_Задание_:
Перепишите в виде списка JSON фрагмент, который начинается с первой строки и заканчивается строкой, содержащей «(1182, 255)», включая обе границы. Каждой строке должно соответствовать одно строковое значение списка, пустые строки пропустите.

********************

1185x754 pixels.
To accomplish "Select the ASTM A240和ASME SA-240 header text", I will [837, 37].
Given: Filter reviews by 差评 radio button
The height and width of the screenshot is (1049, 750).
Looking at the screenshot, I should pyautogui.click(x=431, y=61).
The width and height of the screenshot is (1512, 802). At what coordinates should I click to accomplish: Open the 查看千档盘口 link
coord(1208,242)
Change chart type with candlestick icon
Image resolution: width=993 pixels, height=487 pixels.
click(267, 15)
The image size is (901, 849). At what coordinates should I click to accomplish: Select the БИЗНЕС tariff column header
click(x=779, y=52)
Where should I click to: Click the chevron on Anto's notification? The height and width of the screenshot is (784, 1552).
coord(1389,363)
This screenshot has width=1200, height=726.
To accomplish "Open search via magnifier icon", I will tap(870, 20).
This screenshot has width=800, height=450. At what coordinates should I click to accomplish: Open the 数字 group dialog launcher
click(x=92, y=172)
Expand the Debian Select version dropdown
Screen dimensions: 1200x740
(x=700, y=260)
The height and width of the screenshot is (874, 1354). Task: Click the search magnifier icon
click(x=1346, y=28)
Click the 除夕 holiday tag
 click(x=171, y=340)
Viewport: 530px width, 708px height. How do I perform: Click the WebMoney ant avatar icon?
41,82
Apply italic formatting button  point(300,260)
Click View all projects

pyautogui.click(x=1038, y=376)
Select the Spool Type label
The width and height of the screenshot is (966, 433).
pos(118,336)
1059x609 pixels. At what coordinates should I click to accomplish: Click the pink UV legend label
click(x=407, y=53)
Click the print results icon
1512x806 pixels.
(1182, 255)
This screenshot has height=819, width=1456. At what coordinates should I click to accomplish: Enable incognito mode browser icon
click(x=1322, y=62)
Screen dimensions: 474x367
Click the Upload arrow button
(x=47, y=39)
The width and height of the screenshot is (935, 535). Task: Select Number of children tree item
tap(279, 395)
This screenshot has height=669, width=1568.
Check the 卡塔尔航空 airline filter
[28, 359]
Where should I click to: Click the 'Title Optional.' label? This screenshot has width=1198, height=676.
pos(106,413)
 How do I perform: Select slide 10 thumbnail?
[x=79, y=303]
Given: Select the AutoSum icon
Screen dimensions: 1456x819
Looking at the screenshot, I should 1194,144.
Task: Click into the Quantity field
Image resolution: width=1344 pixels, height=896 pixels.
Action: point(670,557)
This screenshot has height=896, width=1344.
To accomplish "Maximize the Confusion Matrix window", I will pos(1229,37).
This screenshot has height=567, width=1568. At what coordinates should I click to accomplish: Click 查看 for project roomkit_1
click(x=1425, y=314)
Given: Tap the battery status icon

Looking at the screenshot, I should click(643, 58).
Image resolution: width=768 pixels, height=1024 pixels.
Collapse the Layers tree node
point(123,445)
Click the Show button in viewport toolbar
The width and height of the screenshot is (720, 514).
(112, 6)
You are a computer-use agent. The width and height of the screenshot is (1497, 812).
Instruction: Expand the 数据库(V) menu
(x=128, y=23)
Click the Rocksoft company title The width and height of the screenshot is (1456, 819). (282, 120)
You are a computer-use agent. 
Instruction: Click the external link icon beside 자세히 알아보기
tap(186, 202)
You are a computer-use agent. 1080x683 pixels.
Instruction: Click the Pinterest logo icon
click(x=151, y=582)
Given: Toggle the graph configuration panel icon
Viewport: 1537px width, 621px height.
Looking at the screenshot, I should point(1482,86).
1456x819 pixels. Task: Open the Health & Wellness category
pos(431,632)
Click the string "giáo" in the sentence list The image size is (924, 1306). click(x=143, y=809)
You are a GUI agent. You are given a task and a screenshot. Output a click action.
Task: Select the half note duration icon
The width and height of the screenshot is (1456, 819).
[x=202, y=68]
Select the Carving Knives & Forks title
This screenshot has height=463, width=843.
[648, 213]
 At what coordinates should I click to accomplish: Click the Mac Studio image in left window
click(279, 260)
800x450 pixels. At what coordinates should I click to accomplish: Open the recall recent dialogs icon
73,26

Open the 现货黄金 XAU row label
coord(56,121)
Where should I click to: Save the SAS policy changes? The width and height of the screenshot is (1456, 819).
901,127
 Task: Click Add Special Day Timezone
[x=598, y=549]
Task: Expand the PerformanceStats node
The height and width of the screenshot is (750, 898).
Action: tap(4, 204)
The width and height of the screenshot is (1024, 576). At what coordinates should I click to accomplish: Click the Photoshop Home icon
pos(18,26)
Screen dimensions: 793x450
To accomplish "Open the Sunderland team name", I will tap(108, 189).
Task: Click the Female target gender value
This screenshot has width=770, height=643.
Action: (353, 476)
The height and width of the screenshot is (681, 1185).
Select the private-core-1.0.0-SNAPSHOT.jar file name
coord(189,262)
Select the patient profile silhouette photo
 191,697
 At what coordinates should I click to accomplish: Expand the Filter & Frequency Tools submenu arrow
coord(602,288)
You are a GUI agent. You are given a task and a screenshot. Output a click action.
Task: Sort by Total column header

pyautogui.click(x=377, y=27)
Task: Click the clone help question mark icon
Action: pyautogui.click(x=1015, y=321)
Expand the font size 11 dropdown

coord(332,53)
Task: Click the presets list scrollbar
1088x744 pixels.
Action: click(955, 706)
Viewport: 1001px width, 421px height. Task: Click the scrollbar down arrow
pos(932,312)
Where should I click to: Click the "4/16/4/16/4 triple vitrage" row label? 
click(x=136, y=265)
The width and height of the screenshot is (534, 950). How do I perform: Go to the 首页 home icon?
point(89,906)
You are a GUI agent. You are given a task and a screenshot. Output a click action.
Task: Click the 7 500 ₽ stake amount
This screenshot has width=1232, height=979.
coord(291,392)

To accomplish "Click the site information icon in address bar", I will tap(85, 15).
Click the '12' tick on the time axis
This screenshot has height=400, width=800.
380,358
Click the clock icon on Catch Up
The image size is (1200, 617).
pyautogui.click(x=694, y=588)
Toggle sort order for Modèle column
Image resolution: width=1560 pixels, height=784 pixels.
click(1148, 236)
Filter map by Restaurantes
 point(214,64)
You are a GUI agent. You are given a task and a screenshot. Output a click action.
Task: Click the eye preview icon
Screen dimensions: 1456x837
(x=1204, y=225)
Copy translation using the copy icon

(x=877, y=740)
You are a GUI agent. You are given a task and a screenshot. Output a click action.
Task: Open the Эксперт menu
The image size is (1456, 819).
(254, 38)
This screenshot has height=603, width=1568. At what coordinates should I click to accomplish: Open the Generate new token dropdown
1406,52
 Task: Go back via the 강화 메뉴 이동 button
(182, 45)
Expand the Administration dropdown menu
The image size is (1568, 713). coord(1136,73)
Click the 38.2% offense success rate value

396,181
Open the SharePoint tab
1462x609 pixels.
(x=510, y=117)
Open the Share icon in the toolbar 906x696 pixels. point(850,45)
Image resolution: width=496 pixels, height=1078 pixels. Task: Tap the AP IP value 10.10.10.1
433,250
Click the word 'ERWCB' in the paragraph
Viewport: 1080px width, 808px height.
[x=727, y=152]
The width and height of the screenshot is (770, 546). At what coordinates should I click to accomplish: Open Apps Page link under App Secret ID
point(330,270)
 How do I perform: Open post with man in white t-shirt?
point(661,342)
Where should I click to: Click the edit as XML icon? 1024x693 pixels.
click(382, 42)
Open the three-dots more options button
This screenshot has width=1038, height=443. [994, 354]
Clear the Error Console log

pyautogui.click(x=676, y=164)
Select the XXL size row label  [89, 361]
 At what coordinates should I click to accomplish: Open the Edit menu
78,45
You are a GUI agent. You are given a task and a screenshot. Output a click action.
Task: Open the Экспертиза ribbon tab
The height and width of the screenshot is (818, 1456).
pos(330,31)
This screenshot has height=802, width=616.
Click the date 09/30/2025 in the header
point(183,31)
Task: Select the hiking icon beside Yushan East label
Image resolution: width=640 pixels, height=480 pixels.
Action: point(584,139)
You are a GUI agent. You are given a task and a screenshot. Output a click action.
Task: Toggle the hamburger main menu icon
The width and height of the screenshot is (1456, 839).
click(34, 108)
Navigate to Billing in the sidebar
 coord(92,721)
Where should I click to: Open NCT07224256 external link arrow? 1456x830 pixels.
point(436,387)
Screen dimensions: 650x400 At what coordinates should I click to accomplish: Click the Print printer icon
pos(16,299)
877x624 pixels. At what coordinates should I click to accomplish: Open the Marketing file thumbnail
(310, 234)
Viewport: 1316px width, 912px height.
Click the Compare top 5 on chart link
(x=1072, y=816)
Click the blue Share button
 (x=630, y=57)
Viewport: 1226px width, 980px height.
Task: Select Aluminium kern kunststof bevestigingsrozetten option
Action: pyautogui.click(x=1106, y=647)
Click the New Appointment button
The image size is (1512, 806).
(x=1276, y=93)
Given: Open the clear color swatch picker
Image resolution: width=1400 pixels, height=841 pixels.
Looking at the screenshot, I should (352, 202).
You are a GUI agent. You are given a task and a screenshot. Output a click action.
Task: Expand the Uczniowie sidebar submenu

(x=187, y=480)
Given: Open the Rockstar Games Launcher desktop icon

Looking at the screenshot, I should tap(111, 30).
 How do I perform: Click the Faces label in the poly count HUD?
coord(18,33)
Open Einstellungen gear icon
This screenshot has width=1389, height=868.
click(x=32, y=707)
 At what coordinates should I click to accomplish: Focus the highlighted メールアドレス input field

********************

_Решение_:
[
  "1185x754 pixels.",
  "To accomplish \"Select the ASTM A240和ASME SA-240 header text\", I will [837, 37].",
  "Given: Filter reviews by 差评 radio button",
  "The height and width of the screenshot is (1049, 750).",
  "Looking at the screenshot, I should pyautogui.click(x=431, y=61).",
  "The width and height of the screenshot is (1512, 802). At what coordinates should I click to accomplish: Open the 查看千档盘口 link",
  "coord(1208,242)",
  "Change chart type with candlestick icon",
  "Image resolution: width=993 pixels, height=487 pixels.",
  "click(267, 15)",
  "The image size is (901, 849). At what coordinates should I click to accomplish: Select the БИЗНЕС tariff column header",
  "click(x=779, y=52)",
  "Where should I click to: Click the chevron on Anto's notification? The height and width of the screenshot is (784, 1552).",
  "coord(1389,363)",
  "This screenshot has width=1200, height=726.",
  "To accomplish \"Open search via magnifier icon\", I will tap(870, 20).",
  "This screenshot has width=800, height=450. At what coordinates should I click to accomplish: Open the 数字 group dialog launcher",
  "click(x=92, y=172)",
  "Expand the Debian Select version dropdown",
  "Screen dimensions: 1200x740",
  "(x=700, y=260)",
  "The height and width of the screenshot is (874, 1354). Task: Click the search magnifier icon",
  "click(x=1346, y=28)",
  "Click the 除夕 holiday tag",
  " click(x=171, y=340)",
  "Viewport: 530px width, 708px height. How do I perform: Click the WebMoney ant avatar icon?",
  "41,82",
  "Apply italic formatting button  point(300,260)",
  "Click View all projects",
  "pyautogui.click(x=1038, y=376)",
  "Select the Spool Type label",
  "The width and height of the screenshot is (966, 433).",
  "pos(118,336)",
  "1059x609 pixels. At what coordinates should I click to accomplish: Click the pink UV legend label",
  "click(x=407, y=53)",
  "Click the print results icon",
  "1512x806 pixels.",
  "(1182, 255)"
]